Men only as members. No ladies' tees. It would appear that the only woman to gain any sort of acceptance, if indeed on the periphery, was Mamie Eisenhower, the president's wife, despite the fact that she had no interest in golf. In the early days members were expected to refrain from any social activities not related to golf. These days things are a bit more relaxed. The club has one of the great wine cellars of the South. There are a number of yearly events--perhaps the largest at Thanksgiving, which has become a kind of family affair. Women can play the course. Still, very exclusive. No nonsense about that. A member is allowed to bring only one guest. If he brings an extra friend, he is required to find another member to play with him on the course. Fortunately there are enough local members in Augusta to call upon to fill out a foursome and thus keep to the rules.

You could have played the course during Thanksgiving with a member.

Not the same as infiltrating it during Masters week.

Ah, yes, what about that--your plan to infiltrate the course at night?

Well, it was the third night when I was thinking of doing it; 3 a.m. my starting time. I was staring up at the ceiling in the darkness when Guy Yocom, my roommate, sat up abruptly in his bed and announced: "Abdomen of a hamster," and then fell back down.

What does that mean?

I have no idea. It was discussed afterward around the ham in the kitchen and no one else knew either. At any rate, it seemed a kind of omen. I looked over and said something like: "Are you all right?" No reply. So I lay back down and continued to plan. Snitch a 5-iron from Dave Anderson's bag. Two or three balls. Stroll over to Washington Road. Scale a fence. I began to imagine it. Under a half moon, the course is a deep velvet. Head down toward Amen Corner. Pause in the coolness of the pines and take a swig of bourbon from a hip flask. Heart beating fast. They had Pinkertons out there in the gloom, swift of foot, and perhaps they had Doberman pinschers, even swifter, along with mace, nighttime binoculars, and stun guns with laser beams with those red dots that shine between the eyes of the unsuspecting victim. No matter. Put it all out of mind.
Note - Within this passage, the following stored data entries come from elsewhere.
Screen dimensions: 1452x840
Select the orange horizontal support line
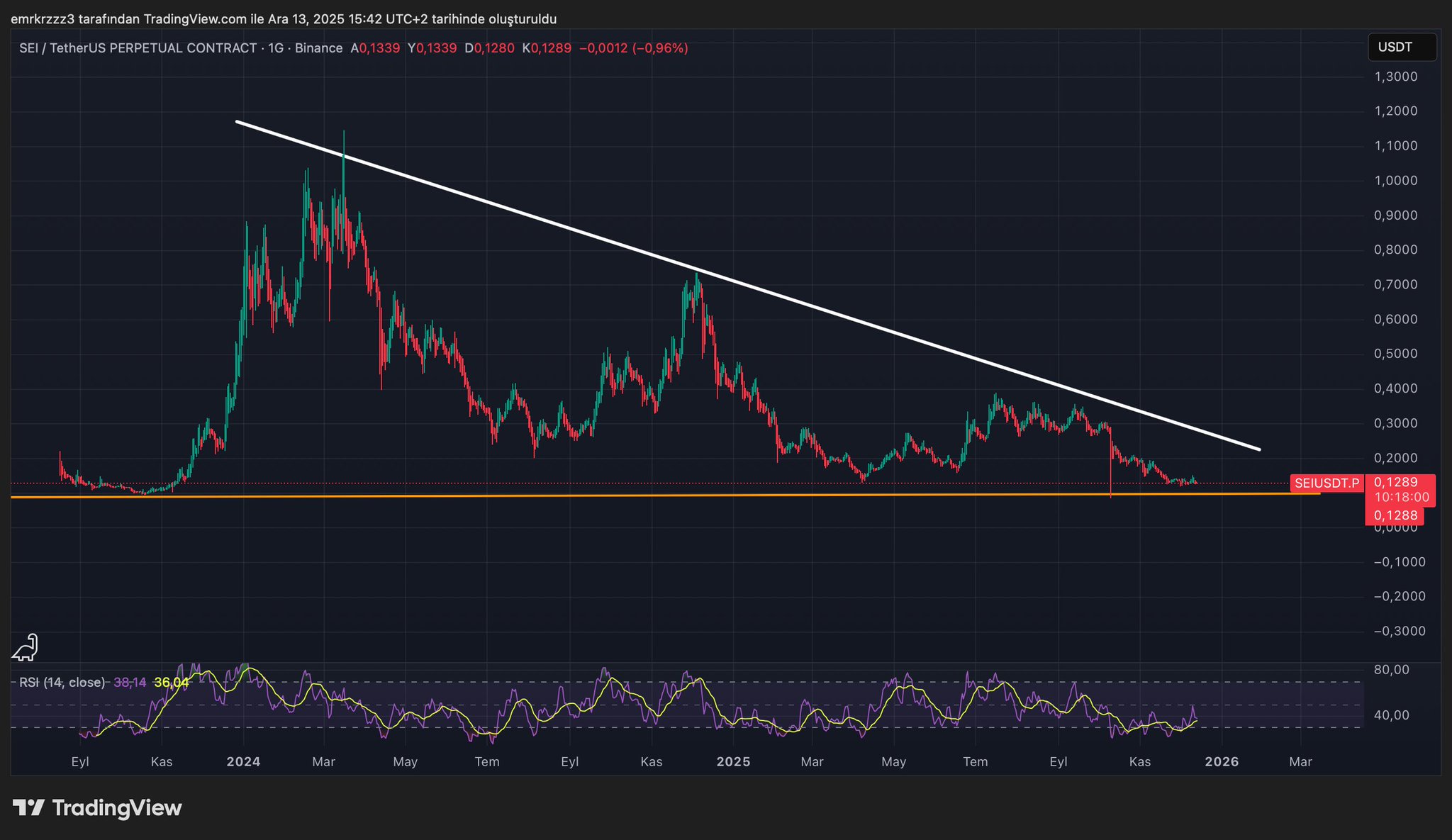(x=567, y=495)
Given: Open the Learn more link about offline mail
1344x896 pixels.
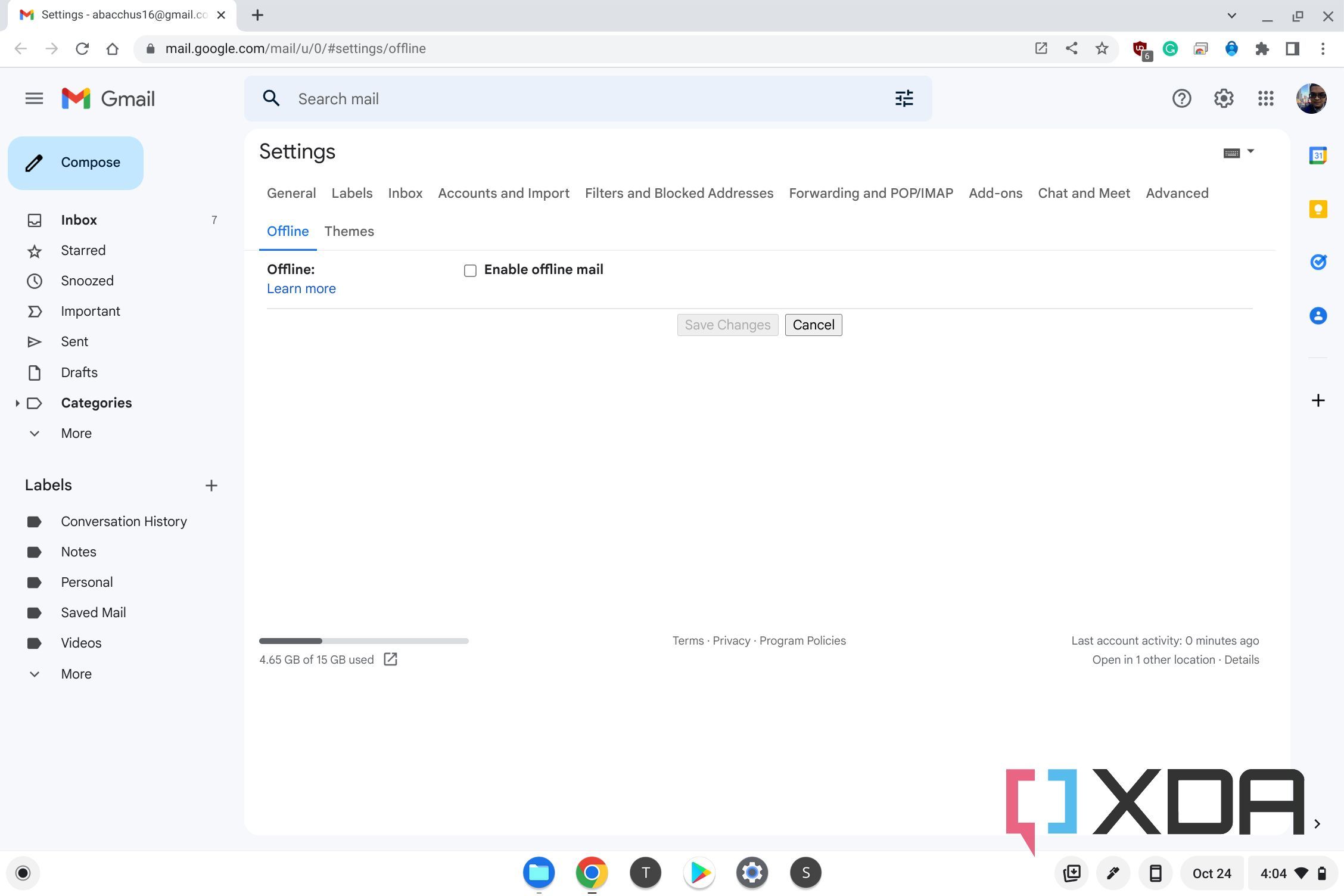Looking at the screenshot, I should coord(301,288).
Another swig from the hip flask and then creep through the pine groves, heading down to Rae's Creek and the par-3 12th hole they call Golden Bell. Dwight Eisenhower once sank past his knees in Rae's Creek at the 12th in what turned out to be quicksand. Two Secret Service agents had to pull him out by the arms. Perfect place to try the nighttime shot, setting the ball down in the dew-cool grass, hefting Dave Anderson's 5-iron, the waggle, the soft hum of brandy in the head, the exhilaration of it all, the club coming back, held that little instant, and then the downswing, the wonk of the ball coming off the blade, followed, alas, by the popping sound in the dark of its quick entry into Rae's Creek. No matter. Another ball available. But then the dreadful call, as if from the depths of Hades, "Hey, you!" The Pinkertons! No time to run, no time to jump Rae's Creek, no time to fend them off with Dave Anderson's 5-iron. The hot snuffling of the Dobermans closing in fast. A brief tussle. A desperate shout: "But I'm from Golf Digest!" To no avail. Handcuffed! Then thrust headlong, half-pushed and half-carried (this last a relief since my feet hurt) up the length of these famous holes, past the clubhouse, up Magnolia Lane and into a paddy wagon. In the jailhouse they would take away my press badge, maybe Hootie Johnson himself would do it, and I'd be barred for life!

So in fact you never did it ...

It was only because ...

I know ...

Yes, my son's sneakers. My feet would have let me down. If not for my son's sneakers, I would have had a grand story to tell!